Records contained in a dataset
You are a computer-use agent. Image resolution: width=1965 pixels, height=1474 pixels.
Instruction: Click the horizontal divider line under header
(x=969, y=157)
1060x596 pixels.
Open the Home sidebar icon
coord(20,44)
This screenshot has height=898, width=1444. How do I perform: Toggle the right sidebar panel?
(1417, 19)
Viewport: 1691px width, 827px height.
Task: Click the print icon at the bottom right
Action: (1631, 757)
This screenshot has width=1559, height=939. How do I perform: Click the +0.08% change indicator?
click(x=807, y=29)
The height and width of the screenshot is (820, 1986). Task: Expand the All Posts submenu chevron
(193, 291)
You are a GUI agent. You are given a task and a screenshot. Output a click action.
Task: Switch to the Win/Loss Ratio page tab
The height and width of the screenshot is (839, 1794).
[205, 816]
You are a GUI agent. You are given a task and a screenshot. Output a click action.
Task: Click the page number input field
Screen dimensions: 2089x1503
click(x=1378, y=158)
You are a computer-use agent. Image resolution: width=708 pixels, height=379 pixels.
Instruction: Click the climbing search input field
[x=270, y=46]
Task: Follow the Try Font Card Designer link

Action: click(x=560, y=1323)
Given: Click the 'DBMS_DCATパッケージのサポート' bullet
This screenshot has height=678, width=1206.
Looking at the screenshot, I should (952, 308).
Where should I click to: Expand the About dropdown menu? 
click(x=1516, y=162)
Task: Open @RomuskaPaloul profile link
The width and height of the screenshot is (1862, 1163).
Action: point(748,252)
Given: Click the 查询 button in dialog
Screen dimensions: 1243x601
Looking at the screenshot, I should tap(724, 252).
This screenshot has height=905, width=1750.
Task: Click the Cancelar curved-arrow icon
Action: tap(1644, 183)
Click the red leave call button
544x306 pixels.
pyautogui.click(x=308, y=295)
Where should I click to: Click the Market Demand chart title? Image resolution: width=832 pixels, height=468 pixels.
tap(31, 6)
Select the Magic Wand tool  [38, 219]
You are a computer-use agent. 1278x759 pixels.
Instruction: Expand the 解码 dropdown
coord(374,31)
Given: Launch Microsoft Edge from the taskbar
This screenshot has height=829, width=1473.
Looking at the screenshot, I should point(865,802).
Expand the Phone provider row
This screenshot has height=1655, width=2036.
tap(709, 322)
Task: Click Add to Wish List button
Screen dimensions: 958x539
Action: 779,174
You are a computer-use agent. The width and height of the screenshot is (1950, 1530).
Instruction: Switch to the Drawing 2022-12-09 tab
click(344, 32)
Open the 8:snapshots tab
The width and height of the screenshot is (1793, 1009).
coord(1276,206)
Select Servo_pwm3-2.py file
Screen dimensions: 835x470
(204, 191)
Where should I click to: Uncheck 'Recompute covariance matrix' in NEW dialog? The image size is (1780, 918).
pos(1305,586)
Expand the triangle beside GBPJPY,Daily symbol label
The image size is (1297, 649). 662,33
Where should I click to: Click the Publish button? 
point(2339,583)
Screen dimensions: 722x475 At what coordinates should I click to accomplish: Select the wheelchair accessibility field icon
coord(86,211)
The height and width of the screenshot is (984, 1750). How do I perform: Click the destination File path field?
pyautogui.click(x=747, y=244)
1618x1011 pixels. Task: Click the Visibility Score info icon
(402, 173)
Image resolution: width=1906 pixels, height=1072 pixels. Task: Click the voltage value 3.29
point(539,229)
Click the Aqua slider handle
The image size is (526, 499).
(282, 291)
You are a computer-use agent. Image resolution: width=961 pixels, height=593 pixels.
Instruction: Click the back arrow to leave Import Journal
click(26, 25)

Task objective —
Without omitting anything, reproduce the whole of the data.

Answer box —
You are a computer-use agent. Image resolution: width=1965 pixels, height=1474 pixels.
Instruction: Click the horizontal divider line under header
(x=969, y=157)
1060x596 pixels.
Open the Home sidebar icon
coord(20,44)
This screenshot has height=898, width=1444. How do I perform: Toggle the right sidebar panel?
(1417, 19)
Viewport: 1691px width, 827px height.
Task: Click the print icon at the bottom right
Action: (1631, 757)
This screenshot has width=1559, height=939. How do I perform: Click the +0.08% change indicator?
click(x=807, y=29)
The height and width of the screenshot is (820, 1986). Task: Expand the All Posts submenu chevron
(193, 291)
You are a GUI agent. You are given a task and a screenshot. Output a click action.
Task: Switch to the Win/Loss Ratio page tab
The height and width of the screenshot is (839, 1794).
[205, 816]
You are a GUI agent. You are given a task and a screenshot. Output a click action.
Task: Click the page number input field
Screen dimensions: 2089x1503
click(x=1378, y=158)
You are a computer-use agent. Image resolution: width=708 pixels, height=379 pixels.
Instruction: Click the climbing search input field
[x=270, y=46]
Task: Follow the Try Font Card Designer link

Action: click(x=560, y=1323)
Given: Click the 'DBMS_DCATパッケージのサポート' bullet
This screenshot has height=678, width=1206.
Looking at the screenshot, I should (952, 308).
Where should I click to: Expand the About dropdown menu? 
click(x=1516, y=162)
Task: Open @RomuskaPaloul profile link
The width and height of the screenshot is (1862, 1163).
Action: point(748,252)
Given: Click the 查询 button in dialog
Screen dimensions: 1243x601
Looking at the screenshot, I should tap(724, 252).
This screenshot has height=905, width=1750.
Task: Click the Cancelar curved-arrow icon
Action: tap(1644, 183)
Click the red leave call button
544x306 pixels.
pyautogui.click(x=308, y=295)
Where should I click to: Click the Market Demand chart title? Image resolution: width=832 pixels, height=468 pixels.
tap(31, 6)
Select the Magic Wand tool  [38, 219]
You are a computer-use agent. 1278x759 pixels.
Instruction: Expand the 解码 dropdown
coord(374,31)
Given: Launch Microsoft Edge from the taskbar
This screenshot has height=829, width=1473.
Looking at the screenshot, I should point(865,802).
Expand the Phone provider row
This screenshot has height=1655, width=2036.
tap(709, 322)
Task: Click Add to Wish List button
Screen dimensions: 958x539
Action: 779,174
You are a computer-use agent. The width and height of the screenshot is (1950, 1530).
Instruction: Switch to the Drawing 2022-12-09 tab
click(344, 32)
Open the 8:snapshots tab
The width and height of the screenshot is (1793, 1009).
coord(1276,206)
Select Servo_pwm3-2.py file
Screen dimensions: 835x470
(204, 191)
Where should I click to: Uncheck 'Recompute covariance matrix' in NEW dialog? The image size is (1780, 918).
pos(1305,586)
Expand the triangle beside GBPJPY,Daily symbol label
The image size is (1297, 649). 662,33
Where should I click to: Click the Publish button? 
point(2339,583)
Screen dimensions: 722x475 At what coordinates should I click to accomplish: Select the wheelchair accessibility field icon
coord(86,211)
The height and width of the screenshot is (984, 1750). How do I perform: Click the destination File path field?
pyautogui.click(x=747, y=244)
1618x1011 pixels. Task: Click the Visibility Score info icon
(402, 173)
Image resolution: width=1906 pixels, height=1072 pixels. Task: Click the voltage value 3.29
point(539,229)
Click the Aqua slider handle
The image size is (526, 499).
(282, 291)
You are a computer-use agent. Image resolution: width=961 pixels, height=593 pixels.
Instruction: Click the back arrow to leave Import Journal
click(26, 25)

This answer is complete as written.